## WORK INSTRUCTIONS
The records are given next. Repeat each one exactly.

═══ DATA

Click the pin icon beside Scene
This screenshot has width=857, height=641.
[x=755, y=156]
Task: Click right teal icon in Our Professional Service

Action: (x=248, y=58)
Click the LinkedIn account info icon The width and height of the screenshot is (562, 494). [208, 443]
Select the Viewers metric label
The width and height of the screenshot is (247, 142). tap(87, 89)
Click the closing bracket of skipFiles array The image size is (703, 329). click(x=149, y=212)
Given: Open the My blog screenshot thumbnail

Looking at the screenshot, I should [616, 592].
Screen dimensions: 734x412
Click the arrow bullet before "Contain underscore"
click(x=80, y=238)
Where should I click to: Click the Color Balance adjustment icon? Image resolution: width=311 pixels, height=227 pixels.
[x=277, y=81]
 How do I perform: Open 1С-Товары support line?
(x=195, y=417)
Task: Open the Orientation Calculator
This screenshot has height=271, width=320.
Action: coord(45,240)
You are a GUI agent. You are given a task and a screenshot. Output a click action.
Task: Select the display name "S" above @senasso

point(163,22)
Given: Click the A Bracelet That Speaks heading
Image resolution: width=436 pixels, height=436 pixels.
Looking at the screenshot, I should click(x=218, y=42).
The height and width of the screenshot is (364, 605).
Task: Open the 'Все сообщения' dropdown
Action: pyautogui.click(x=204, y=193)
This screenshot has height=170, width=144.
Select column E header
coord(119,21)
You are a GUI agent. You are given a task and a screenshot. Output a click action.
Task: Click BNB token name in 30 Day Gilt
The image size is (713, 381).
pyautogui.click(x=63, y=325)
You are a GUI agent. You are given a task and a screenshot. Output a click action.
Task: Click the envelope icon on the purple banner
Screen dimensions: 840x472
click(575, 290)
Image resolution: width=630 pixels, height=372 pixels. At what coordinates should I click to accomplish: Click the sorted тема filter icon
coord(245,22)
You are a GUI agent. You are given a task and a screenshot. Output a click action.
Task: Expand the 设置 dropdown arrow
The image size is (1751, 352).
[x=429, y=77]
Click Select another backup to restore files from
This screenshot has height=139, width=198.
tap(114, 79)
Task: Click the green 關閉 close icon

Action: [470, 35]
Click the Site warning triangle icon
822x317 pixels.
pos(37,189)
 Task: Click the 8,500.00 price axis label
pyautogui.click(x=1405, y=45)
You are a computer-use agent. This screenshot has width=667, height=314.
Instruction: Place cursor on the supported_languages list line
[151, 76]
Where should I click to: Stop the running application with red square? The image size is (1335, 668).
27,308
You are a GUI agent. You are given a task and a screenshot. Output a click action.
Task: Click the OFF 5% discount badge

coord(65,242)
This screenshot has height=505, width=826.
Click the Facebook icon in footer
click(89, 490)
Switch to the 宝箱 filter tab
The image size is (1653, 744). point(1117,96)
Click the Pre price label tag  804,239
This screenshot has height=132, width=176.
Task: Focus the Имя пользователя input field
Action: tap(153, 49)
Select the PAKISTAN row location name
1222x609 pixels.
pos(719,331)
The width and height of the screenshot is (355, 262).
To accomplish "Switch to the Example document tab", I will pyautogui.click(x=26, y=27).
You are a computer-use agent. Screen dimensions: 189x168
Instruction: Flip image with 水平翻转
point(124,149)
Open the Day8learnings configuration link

══════

## EXERCISE SOLUTION
Click the pin icon beside Scene
This screenshot has width=857, height=641.
[x=755, y=156]
Task: Click right teal icon in Our Professional Service

Action: (x=248, y=58)
Click the LinkedIn account info icon The width and height of the screenshot is (562, 494). [208, 443]
Select the Viewers metric label
The width and height of the screenshot is (247, 142). tap(87, 89)
Click the closing bracket of skipFiles array The image size is (703, 329). click(x=149, y=212)
Given: Open the My blog screenshot thumbnail

Looking at the screenshot, I should [616, 592].
Screen dimensions: 734x412
Click the arrow bullet before "Contain underscore"
click(x=80, y=238)
Where should I click to: Click the Color Balance adjustment icon? Image resolution: width=311 pixels, height=227 pixels.
[x=277, y=81]
 How do I perform: Open 1С-Товары support line?
(x=195, y=417)
Task: Open the Orientation Calculator
This screenshot has height=271, width=320.
Action: coord(45,240)
You are a GUI agent. You are given a task and a screenshot. Output a click action.
Task: Select the display name "S" above @senasso

point(163,22)
Given: Click the A Bracelet That Speaks heading
Image resolution: width=436 pixels, height=436 pixels.
Looking at the screenshot, I should click(x=218, y=42).
The height and width of the screenshot is (364, 605).
Task: Open the 'Все сообщения' dropdown
Action: pyautogui.click(x=204, y=193)
This screenshot has height=170, width=144.
Select column E header
coord(119,21)
You are a GUI agent. You are given a task and a screenshot. Output a click action.
Task: Click BNB token name in 30 Day Gilt
The image size is (713, 381).
pyautogui.click(x=63, y=325)
You are a GUI agent. You are given a task and a screenshot. Output a click action.
Task: Click the envelope icon on the purple banner
Screen dimensions: 840x472
click(575, 290)
Image resolution: width=630 pixels, height=372 pixels. At what coordinates should I click to accomplish: Click the sorted тема filter icon
coord(245,22)
You are a GUI agent. You are given a task and a screenshot. Output a click action.
Task: Expand the 设置 dropdown arrow
The image size is (1751, 352).
[x=429, y=77]
Click Select another backup to restore files from
This screenshot has height=139, width=198.
tap(114, 79)
Task: Click the green 關閉 close icon

Action: [470, 35]
Click the Site warning triangle icon
822x317 pixels.
pos(37,189)
 Task: Click the 8,500.00 price axis label
pyautogui.click(x=1405, y=45)
You are a computer-use agent. This screenshot has width=667, height=314.
Instruction: Place cursor on the supported_languages list line
[151, 76]
Where should I click to: Stop the running application with red square? The image size is (1335, 668).
27,308
You are a GUI agent. You are given a task and a screenshot. Output a click action.
Task: Click the OFF 5% discount badge

coord(65,242)
This screenshot has height=505, width=826.
Click the Facebook icon in footer
click(89, 490)
Switch to the 宝箱 filter tab
The image size is (1653, 744). point(1117,96)
Click the Pre price label tag  804,239
This screenshot has height=132, width=176.
Task: Focus the Имя пользователя input field
Action: tap(153, 49)
Select the PAKISTAN row location name
1222x609 pixels.
pos(719,331)
The width and height of the screenshot is (355, 262).
To accomplish "Switch to the Example document tab", I will pyautogui.click(x=26, y=27).
You are a computer-use agent. Screen dimensions: 189x168
Instruction: Flip image with 水平翻转
point(124,149)
Open the Day8learnings configuration link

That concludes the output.